The utility of SB for the prediction of disease course and treatment response in RA is a matter of debate, but emerging evidence indicates that SB can effectively be used to stratify patients according to disease severity or drug response [21]. In the Pathobiology of Early Arthritis Cohort (PEAC), 144 early RA patients were biopsied before starting csDMARDs treatment: patients with synovial evidence of B-cell infiltration had a higher disease activity, expressed as DAS28, and a higher baseline erosive burden. Furthermore, those patients had a greater increase in erosive score after 1 year of treatment [1]. Increasing the possibility of drug response is crucial in RA as uncontrolled disease activity leads to irreversible joint damage, and a tailored therapy, with the support of synovial biomarkers, could improve the short- and long-term outcomes of RA patients. The results of R4RA and STRAP/STRAP-EU were published in the last two years. Humby et al., in the first trial, showed that antiTNF failure patients with low or absent B-cell lineage synovial transcripts expression had significantly higher response rates to tocilizumab compared to rituximab [3]; namely, twice and four times as many patients reached primary end-point (CDAI > 50% from baseline) or CDAI major treatment response (CDAI > 50% and CDAI < 10.1) respectively in the tocilizumab-treated group compared to rituximab. Those promising results were not confirmed in STRAP/STRAP-EU trials involving biologic naïve RA patients, where the low or absent B-cell lineage synovial transcripts expression did not predict treatment efficacy with rituximab versus other biological drugs (etanercept and tocilizumab grouped together), even though some secondary outcomes (including DAS28 remission at week 16) were achieved. These results highlight the need for a more complex approach to identify synovial biomarkers useful in predicting drug response in this population [4].

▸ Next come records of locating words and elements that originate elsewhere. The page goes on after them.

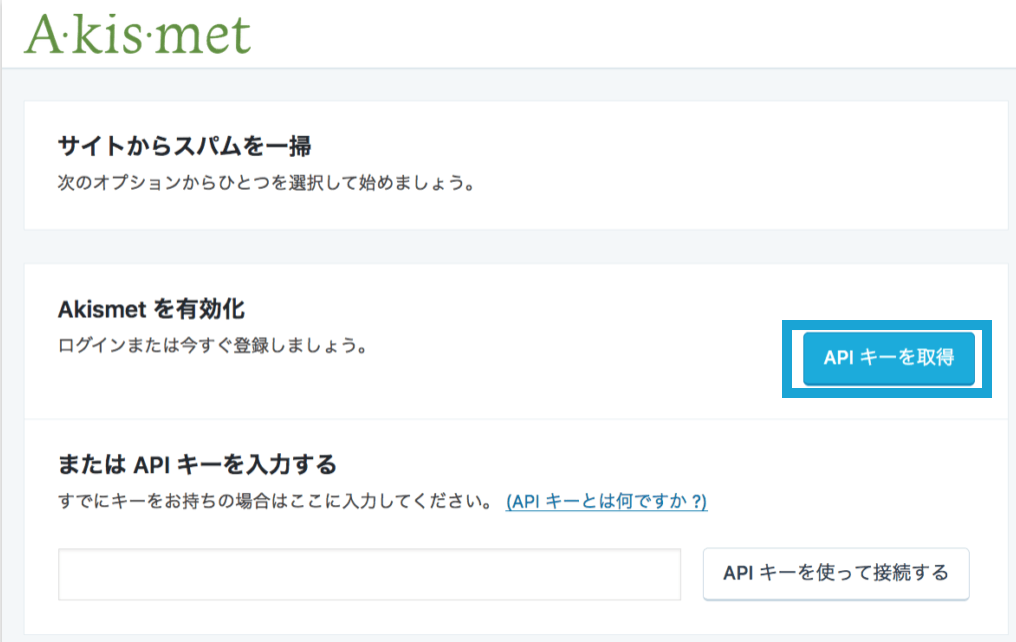The image size is (1016, 642).
Task: Select the サイトからスパムを一掃 heading
Action: click(185, 146)
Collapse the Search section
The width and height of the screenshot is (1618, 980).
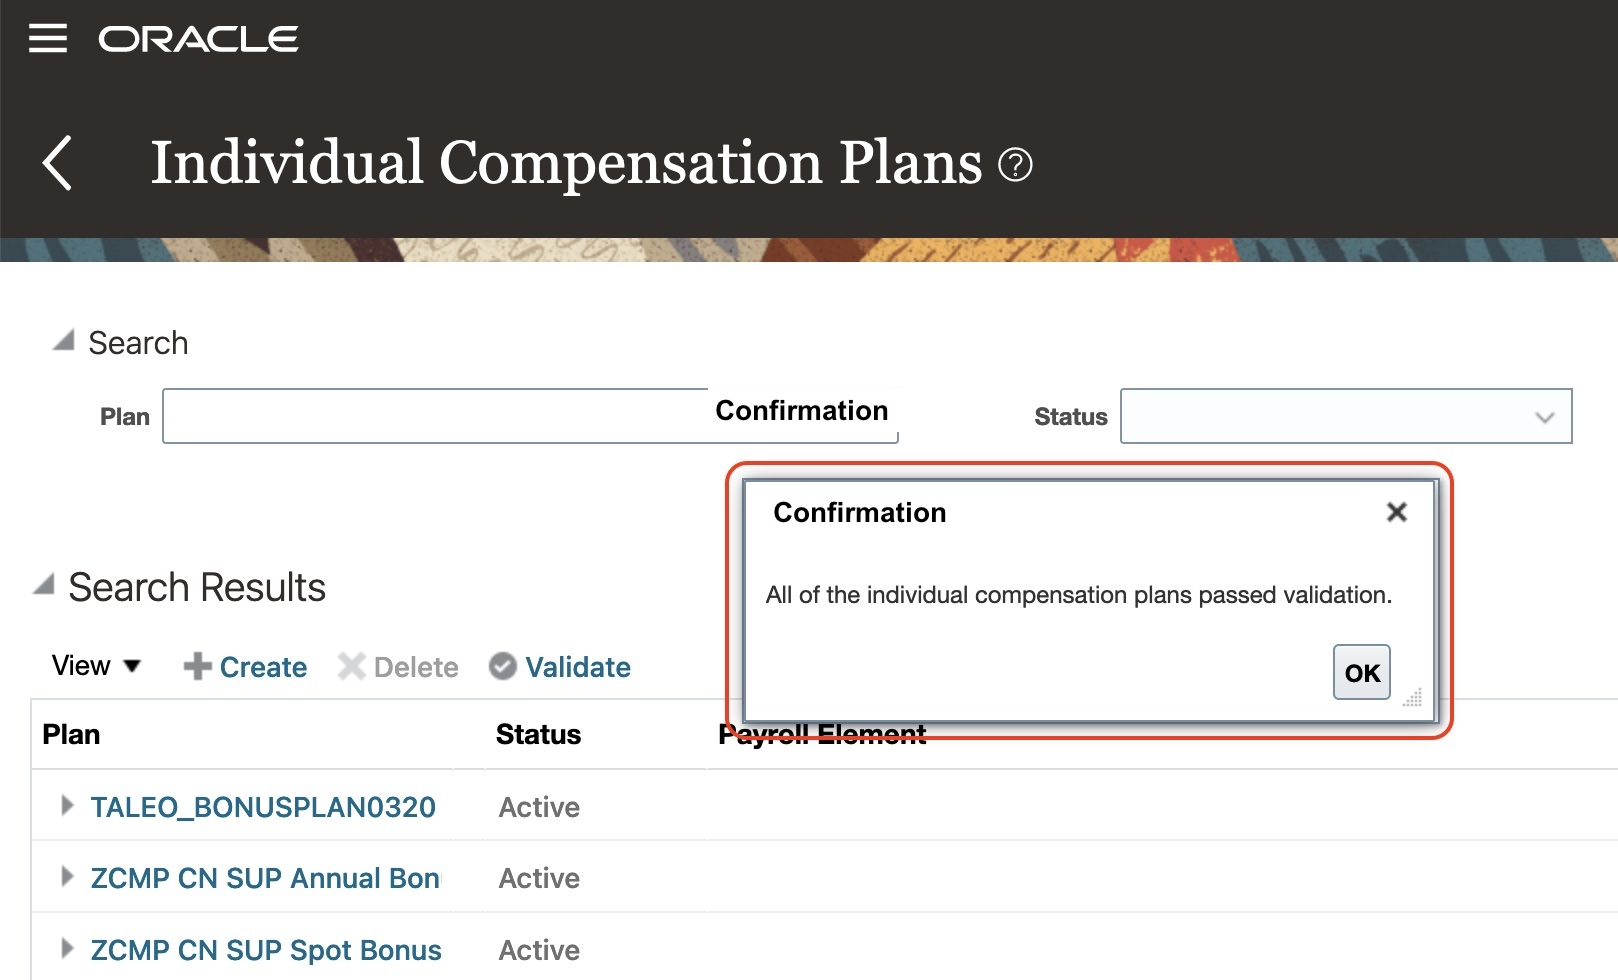coord(64,341)
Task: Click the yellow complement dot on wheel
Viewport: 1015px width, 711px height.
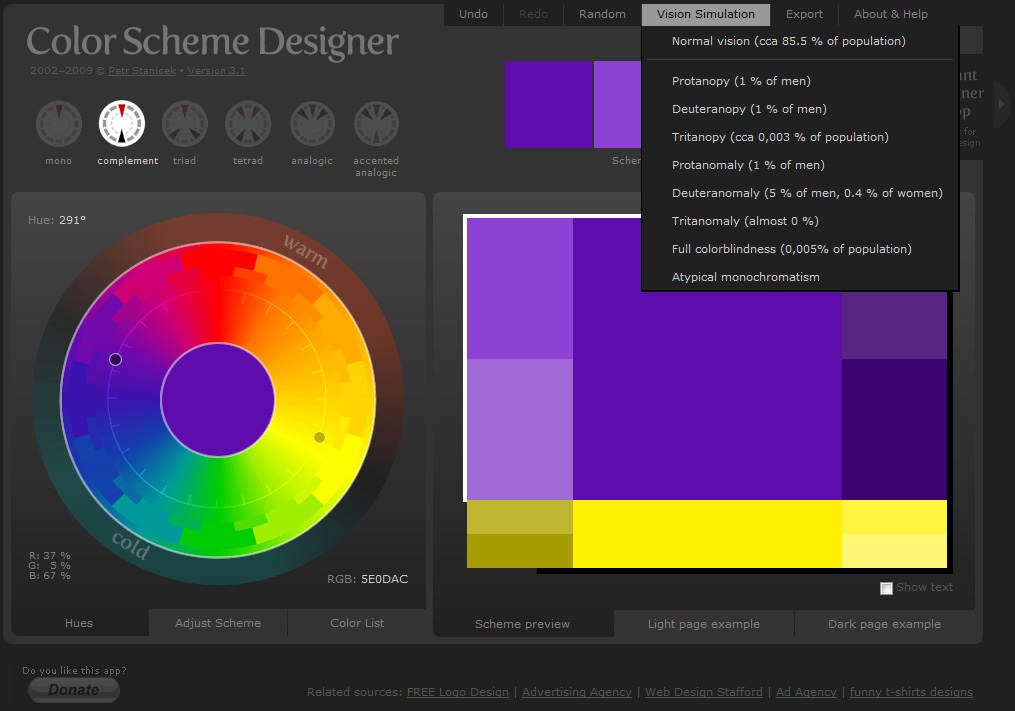Action: (x=320, y=437)
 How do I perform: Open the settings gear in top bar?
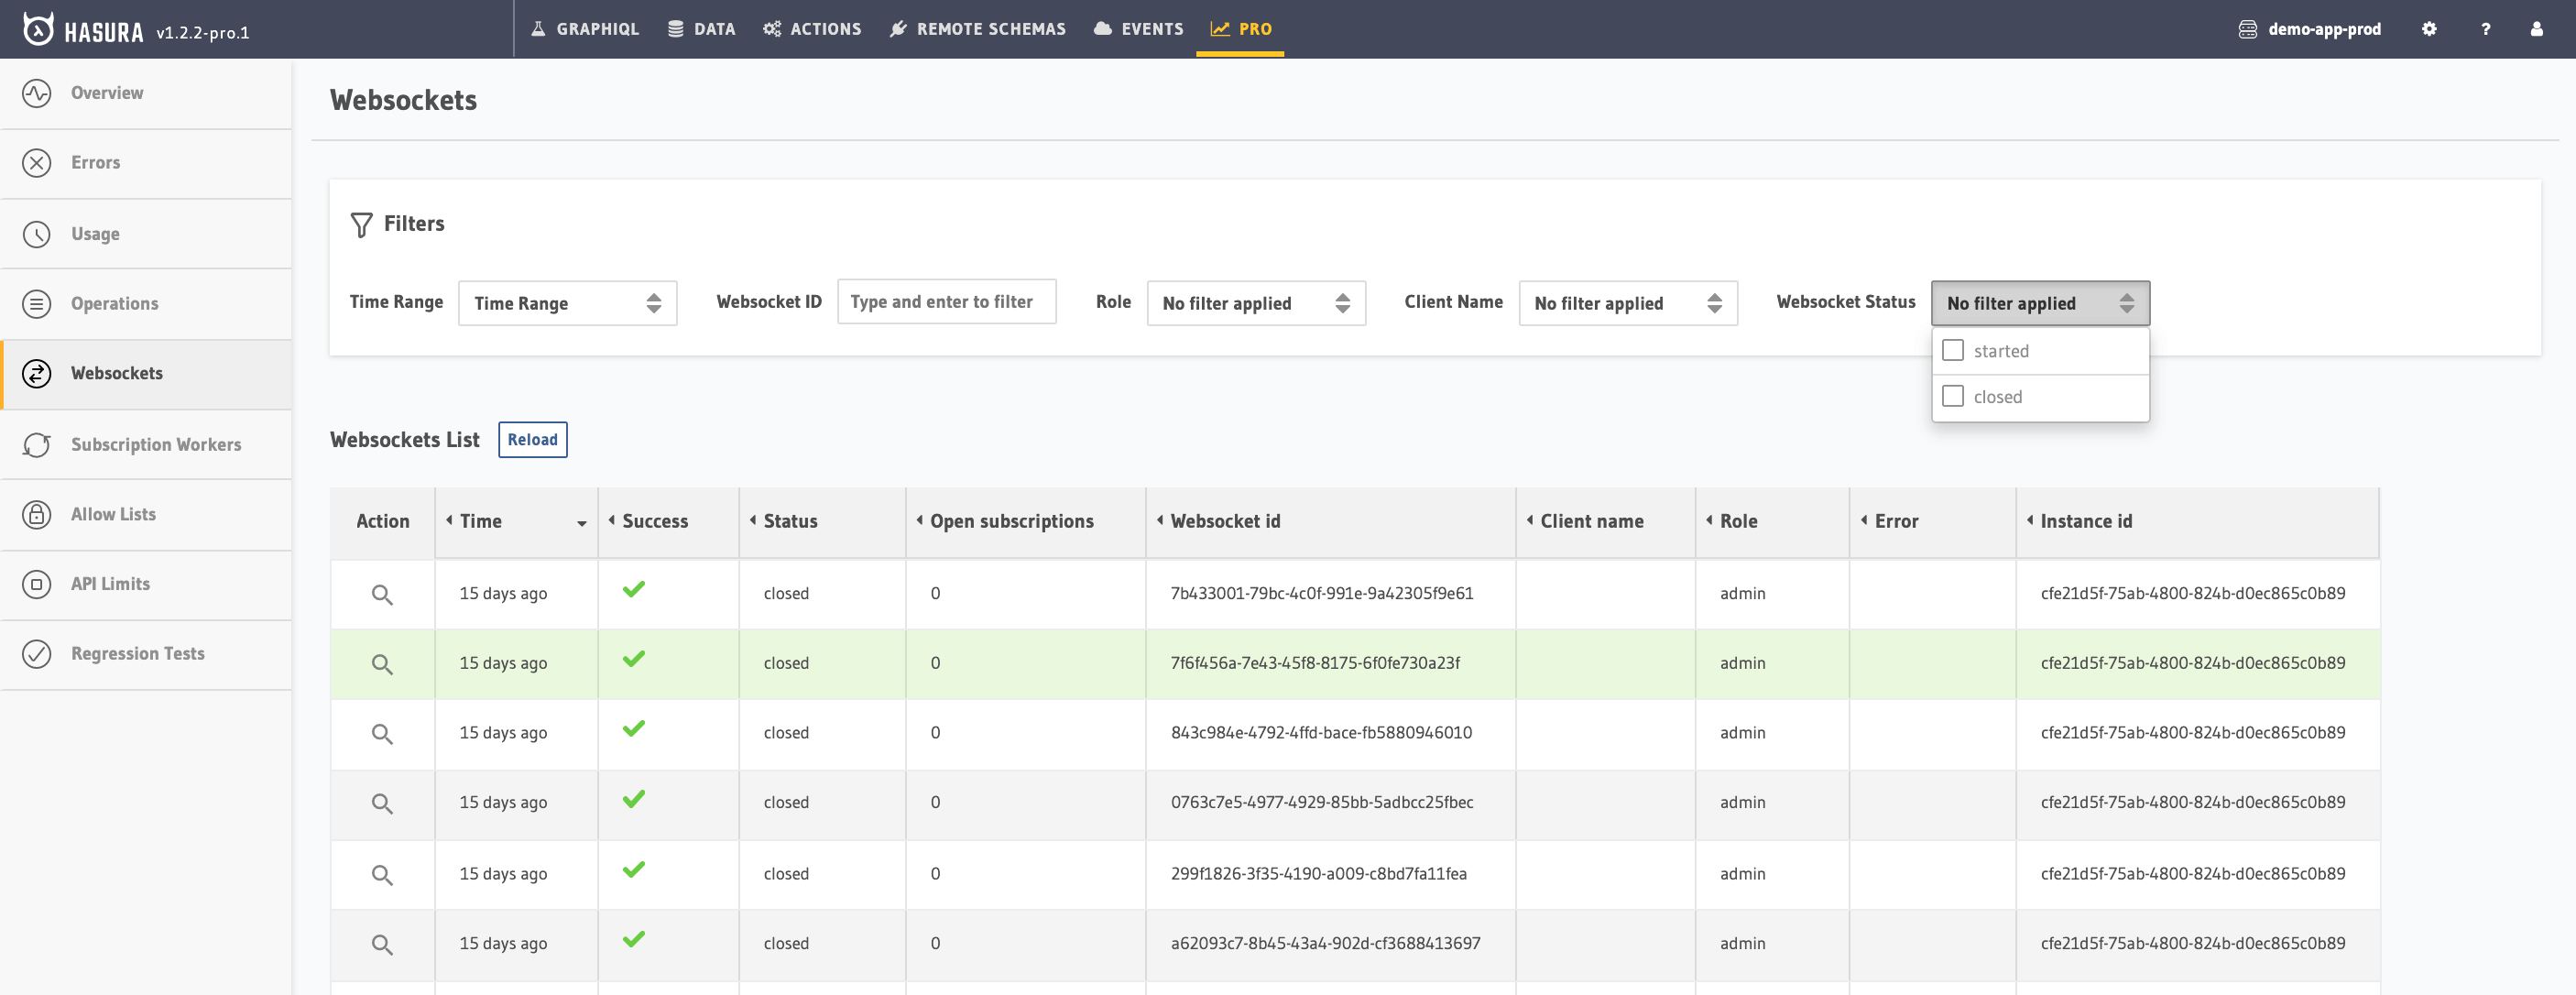coord(2428,29)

Our study has several strengths, being the first to directly compare two different specialties in performing SB in the context of a clinical trial, with standardized evaluations and procedures, and it has specific outcomes of success (tissue eligibility for IHC classification and RNA extraction). Furthermore, patients involved are representative of different stages of RA, including different therapies and different joint involvement, with different sites being biopsied. Additionally, we specifically focused on a specific set of immediate adverse events, which are of major concern for physicians that perform SB, providing further evidence of the safety of US-SB. The favourable risk profile is reassuring for other specialists without experience in SB that may perform US-SB in their clinical practice. Lastly, although conducted before 2021, the two analyzed trials comply with the recently published “EULAR Points to consider for minimal reporting requirements in synovial tissue research”, which define the “gold standard” for synovial histopathology research in chronic arthritis [11].

Our study also has some limitations. The relatively small number of patients and being a post hoc analysis limit the statistical power and external validity of these findings, though the standardization of the procedures in the context of a multi-centric randomized clinical trial provides very high-quality data. It was not possible to increase the sample size of this analysis, since only our centre had the support of an external interventional radiology department, while all the other centres involved in the trials performed US-SB in a highly specialized rheumatological academic environment, with an in-depth experience of US-SB.

5. Conclusions

In conclusion, our findings suggest that US-SB could be safely and effectively performed by interventional radiologists, without long-standing experience in rheumatological diseases, though future prospective studies could be useful to give more robust evidence and also allow a broader range of comparisons. This can open opportunities for small rheumatology centres to participate in future biopsy-driven stratified medicine trials investigating whether molecular pathology, similarly, for example, to cancer therapy, has clinical utility in determining drug allocation of highly selective biologic therapies to patients with high expression levels of the target in the disease tissue towards the implementation of a personalized medicine approach.